▶ Problem description:
Please repeat the items below word for word, from the line with "Where should I click to: Open the" to the line with "700x1185 pixels. click(399, 614)".
-- begin Data records --
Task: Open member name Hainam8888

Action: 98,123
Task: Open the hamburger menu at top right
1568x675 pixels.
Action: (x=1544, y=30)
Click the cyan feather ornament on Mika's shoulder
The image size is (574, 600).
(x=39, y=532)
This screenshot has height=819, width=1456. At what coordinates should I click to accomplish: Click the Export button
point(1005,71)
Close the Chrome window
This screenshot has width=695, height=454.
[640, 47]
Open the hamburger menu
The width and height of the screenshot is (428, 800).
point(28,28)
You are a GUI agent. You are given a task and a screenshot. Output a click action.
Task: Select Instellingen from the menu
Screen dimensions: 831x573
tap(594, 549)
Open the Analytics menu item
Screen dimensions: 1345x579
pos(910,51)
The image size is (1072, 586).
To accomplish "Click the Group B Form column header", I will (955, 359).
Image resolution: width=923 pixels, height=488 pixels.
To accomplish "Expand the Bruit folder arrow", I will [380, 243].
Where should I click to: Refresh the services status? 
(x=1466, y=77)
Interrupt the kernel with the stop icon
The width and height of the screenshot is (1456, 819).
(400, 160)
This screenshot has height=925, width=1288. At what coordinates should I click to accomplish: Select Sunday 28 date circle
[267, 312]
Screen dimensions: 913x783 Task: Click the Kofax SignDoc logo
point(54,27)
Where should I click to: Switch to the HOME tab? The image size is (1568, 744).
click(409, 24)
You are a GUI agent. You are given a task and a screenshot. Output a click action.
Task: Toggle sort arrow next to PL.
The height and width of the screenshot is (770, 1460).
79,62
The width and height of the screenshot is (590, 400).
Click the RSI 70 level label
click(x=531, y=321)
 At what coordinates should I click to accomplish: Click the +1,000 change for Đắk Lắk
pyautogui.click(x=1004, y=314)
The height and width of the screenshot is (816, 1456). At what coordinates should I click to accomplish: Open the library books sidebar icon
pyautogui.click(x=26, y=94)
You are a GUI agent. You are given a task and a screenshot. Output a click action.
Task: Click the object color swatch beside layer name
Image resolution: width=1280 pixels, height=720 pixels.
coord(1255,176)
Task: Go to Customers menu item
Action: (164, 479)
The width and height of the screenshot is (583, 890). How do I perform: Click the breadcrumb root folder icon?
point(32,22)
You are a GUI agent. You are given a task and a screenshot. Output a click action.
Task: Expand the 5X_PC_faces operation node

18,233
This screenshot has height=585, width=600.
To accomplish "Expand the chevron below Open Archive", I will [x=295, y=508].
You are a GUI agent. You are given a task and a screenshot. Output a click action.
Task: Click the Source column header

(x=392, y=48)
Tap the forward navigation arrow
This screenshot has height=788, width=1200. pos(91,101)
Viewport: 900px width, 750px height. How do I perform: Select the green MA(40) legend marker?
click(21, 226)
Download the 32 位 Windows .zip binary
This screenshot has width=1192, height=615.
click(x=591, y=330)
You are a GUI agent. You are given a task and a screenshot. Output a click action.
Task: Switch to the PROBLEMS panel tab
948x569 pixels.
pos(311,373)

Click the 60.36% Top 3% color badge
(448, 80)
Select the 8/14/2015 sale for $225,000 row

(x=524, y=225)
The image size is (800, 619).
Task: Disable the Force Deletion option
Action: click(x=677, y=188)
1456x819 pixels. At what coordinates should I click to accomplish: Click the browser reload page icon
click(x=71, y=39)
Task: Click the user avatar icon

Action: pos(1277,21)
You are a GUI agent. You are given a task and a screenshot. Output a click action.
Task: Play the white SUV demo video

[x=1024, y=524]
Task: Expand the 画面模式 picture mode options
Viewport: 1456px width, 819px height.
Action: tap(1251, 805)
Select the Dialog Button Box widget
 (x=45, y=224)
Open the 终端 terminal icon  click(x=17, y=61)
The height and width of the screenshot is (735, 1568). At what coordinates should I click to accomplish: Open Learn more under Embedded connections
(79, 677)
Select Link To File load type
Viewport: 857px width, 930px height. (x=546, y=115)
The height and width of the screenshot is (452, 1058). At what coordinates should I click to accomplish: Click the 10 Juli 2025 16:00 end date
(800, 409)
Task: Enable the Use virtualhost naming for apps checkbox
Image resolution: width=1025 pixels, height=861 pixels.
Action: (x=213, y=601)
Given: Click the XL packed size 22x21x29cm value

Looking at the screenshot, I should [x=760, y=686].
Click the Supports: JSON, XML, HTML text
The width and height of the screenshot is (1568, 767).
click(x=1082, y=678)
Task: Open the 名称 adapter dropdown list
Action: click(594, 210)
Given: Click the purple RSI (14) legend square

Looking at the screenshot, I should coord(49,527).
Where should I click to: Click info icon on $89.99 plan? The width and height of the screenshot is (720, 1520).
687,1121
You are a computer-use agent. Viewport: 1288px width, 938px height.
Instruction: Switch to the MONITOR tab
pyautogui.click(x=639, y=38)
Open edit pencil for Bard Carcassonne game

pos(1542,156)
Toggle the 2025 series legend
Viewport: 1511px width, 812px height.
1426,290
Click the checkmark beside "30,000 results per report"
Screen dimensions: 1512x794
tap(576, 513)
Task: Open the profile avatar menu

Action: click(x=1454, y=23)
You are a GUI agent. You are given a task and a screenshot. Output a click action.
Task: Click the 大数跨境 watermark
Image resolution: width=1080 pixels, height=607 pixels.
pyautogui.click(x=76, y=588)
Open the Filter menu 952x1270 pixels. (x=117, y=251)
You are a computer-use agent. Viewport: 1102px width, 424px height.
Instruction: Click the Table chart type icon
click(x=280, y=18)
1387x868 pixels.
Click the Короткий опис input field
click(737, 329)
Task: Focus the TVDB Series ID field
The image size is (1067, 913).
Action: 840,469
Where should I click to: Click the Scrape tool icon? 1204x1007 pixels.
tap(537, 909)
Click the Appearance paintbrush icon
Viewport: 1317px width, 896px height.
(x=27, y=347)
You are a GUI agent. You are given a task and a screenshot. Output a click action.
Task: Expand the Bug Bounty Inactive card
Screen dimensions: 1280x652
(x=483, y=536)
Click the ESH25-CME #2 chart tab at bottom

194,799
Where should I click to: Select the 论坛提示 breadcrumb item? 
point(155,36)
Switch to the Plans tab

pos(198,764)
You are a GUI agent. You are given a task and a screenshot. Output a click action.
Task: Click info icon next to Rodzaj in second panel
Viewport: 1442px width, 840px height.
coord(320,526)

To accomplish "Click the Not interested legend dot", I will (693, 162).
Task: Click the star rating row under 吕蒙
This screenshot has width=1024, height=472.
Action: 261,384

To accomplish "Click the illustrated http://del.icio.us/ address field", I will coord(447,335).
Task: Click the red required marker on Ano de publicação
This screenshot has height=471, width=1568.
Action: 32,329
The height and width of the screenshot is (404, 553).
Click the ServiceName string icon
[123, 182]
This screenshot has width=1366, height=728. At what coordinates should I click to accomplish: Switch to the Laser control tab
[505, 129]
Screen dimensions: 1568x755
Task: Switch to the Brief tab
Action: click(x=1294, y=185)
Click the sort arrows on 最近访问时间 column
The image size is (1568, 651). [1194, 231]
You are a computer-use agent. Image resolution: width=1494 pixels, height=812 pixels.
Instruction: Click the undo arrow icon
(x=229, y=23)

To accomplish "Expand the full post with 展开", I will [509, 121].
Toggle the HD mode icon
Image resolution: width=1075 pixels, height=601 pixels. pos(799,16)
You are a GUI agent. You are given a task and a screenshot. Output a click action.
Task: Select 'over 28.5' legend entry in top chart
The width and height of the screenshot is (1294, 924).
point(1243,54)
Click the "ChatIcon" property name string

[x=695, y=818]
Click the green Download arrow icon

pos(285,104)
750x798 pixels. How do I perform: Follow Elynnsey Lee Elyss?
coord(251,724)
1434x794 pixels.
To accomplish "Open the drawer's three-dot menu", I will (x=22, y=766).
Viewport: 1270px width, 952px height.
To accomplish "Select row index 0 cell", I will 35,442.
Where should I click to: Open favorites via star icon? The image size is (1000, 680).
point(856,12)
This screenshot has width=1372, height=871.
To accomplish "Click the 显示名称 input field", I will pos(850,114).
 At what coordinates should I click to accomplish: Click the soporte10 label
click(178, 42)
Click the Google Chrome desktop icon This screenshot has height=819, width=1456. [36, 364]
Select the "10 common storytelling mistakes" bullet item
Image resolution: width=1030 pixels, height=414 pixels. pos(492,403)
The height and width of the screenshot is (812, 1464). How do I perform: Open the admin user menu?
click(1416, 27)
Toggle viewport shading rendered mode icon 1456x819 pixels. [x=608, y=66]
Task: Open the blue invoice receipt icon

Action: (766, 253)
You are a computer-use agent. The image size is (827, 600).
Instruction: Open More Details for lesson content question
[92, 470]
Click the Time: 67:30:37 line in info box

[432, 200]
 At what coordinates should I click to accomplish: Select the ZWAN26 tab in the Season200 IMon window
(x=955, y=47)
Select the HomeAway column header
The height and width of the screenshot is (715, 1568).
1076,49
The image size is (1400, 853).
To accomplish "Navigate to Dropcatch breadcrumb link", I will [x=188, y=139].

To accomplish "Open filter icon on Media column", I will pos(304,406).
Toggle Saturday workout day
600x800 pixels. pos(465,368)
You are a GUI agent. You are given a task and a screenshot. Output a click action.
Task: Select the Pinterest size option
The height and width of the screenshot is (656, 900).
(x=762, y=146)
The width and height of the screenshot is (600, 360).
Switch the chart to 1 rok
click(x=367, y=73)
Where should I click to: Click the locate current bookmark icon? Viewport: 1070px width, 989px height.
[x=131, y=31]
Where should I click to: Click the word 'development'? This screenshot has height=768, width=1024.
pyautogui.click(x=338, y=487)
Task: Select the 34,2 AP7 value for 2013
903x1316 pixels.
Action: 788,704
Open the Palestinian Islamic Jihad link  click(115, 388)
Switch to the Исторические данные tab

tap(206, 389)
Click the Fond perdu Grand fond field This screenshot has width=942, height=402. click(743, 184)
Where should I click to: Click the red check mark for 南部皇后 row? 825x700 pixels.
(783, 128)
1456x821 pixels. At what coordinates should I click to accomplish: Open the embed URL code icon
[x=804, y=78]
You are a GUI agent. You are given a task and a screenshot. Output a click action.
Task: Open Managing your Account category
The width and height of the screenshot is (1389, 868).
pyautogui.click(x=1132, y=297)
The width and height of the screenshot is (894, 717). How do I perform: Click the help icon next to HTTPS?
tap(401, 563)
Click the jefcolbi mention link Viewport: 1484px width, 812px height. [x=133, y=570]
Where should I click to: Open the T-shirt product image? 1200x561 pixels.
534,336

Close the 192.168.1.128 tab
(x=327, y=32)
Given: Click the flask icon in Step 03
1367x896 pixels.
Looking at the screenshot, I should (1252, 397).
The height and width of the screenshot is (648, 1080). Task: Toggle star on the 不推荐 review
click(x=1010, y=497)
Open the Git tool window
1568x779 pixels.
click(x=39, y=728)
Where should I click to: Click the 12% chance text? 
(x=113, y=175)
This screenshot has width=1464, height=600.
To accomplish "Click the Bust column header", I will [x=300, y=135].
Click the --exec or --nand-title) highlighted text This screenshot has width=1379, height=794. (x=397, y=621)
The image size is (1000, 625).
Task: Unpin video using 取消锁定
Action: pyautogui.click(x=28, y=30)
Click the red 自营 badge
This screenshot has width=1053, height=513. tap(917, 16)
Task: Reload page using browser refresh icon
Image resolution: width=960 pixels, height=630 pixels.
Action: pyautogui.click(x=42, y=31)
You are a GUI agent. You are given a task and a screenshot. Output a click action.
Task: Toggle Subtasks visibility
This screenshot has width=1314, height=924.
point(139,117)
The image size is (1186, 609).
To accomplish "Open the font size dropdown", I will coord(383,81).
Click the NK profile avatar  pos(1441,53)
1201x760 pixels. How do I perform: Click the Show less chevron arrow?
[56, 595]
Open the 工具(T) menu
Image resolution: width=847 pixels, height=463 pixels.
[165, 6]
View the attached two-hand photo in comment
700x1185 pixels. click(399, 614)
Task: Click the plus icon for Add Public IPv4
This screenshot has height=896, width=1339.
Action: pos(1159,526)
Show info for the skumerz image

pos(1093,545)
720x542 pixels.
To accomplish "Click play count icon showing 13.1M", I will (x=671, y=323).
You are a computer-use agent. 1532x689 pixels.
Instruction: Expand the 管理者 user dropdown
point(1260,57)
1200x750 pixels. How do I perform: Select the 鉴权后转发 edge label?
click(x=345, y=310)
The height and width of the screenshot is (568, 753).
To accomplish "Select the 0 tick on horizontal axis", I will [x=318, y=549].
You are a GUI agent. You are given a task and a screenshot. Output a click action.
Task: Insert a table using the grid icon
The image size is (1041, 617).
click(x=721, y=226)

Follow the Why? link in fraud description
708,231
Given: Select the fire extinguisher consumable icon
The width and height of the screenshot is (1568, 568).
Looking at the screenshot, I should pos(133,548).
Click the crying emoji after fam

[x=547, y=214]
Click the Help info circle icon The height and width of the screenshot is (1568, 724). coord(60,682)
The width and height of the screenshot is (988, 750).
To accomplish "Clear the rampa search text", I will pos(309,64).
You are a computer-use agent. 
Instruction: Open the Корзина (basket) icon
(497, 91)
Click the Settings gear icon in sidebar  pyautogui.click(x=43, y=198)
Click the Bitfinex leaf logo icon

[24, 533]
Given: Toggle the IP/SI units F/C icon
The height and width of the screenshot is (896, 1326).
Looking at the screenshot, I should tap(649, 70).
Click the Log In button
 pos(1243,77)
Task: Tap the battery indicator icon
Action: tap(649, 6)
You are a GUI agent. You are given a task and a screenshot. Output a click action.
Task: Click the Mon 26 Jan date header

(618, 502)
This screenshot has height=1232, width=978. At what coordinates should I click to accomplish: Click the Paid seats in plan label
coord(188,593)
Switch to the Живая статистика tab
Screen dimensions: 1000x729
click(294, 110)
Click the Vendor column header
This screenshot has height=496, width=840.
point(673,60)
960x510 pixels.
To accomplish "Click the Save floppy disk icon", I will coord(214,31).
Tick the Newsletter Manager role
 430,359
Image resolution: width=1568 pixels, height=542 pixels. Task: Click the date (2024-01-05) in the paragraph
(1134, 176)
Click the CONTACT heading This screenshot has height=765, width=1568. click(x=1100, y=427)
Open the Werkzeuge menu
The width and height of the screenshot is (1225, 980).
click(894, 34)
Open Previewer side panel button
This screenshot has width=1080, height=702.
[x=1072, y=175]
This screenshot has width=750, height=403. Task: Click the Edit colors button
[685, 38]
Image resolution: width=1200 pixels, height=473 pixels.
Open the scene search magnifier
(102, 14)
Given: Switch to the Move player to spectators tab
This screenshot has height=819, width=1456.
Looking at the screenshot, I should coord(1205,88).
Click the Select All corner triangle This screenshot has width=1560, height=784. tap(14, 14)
-- end Data records --
▶ Exercise answer:
Where should I click to: Open the T-shirt product image? 1200x561 pixels.
534,336

Close the 192.168.1.128 tab
(x=327, y=32)
Given: Click the flask icon in Step 03
1367x896 pixels.
Looking at the screenshot, I should (1252, 397).
The height and width of the screenshot is (648, 1080). Task: Toggle star on the 不推荐 review
click(x=1010, y=497)
Open the Git tool window
1568x779 pixels.
click(x=39, y=728)
Where should I click to: Click the 12% chance text? 
(x=113, y=175)
This screenshot has width=1464, height=600.
To accomplish "Click the Bust column header", I will [x=300, y=135].
Click the --exec or --nand-title) highlighted text This screenshot has width=1379, height=794. (x=397, y=621)
The image size is (1000, 625).
Task: Unpin video using 取消锁定
Action: pyautogui.click(x=28, y=30)
Click the red 自营 badge
This screenshot has width=1053, height=513. tap(917, 16)
Task: Reload page using browser refresh icon
Image resolution: width=960 pixels, height=630 pixels.
Action: pyautogui.click(x=42, y=31)
You are a GUI agent. You are given a task and a screenshot. Output a click action.
Task: Toggle Subtasks visibility
This screenshot has width=1314, height=924.
point(139,117)
The image size is (1186, 609).
To accomplish "Open the font size dropdown", I will coord(383,81).
Click the NK profile avatar  pos(1441,53)
1201x760 pixels. How do I perform: Click the Show less chevron arrow?
[56, 595]
Open the 工具(T) menu
Image resolution: width=847 pixels, height=463 pixels.
[165, 6]
View the attached two-hand photo in comment
700x1185 pixels. click(399, 614)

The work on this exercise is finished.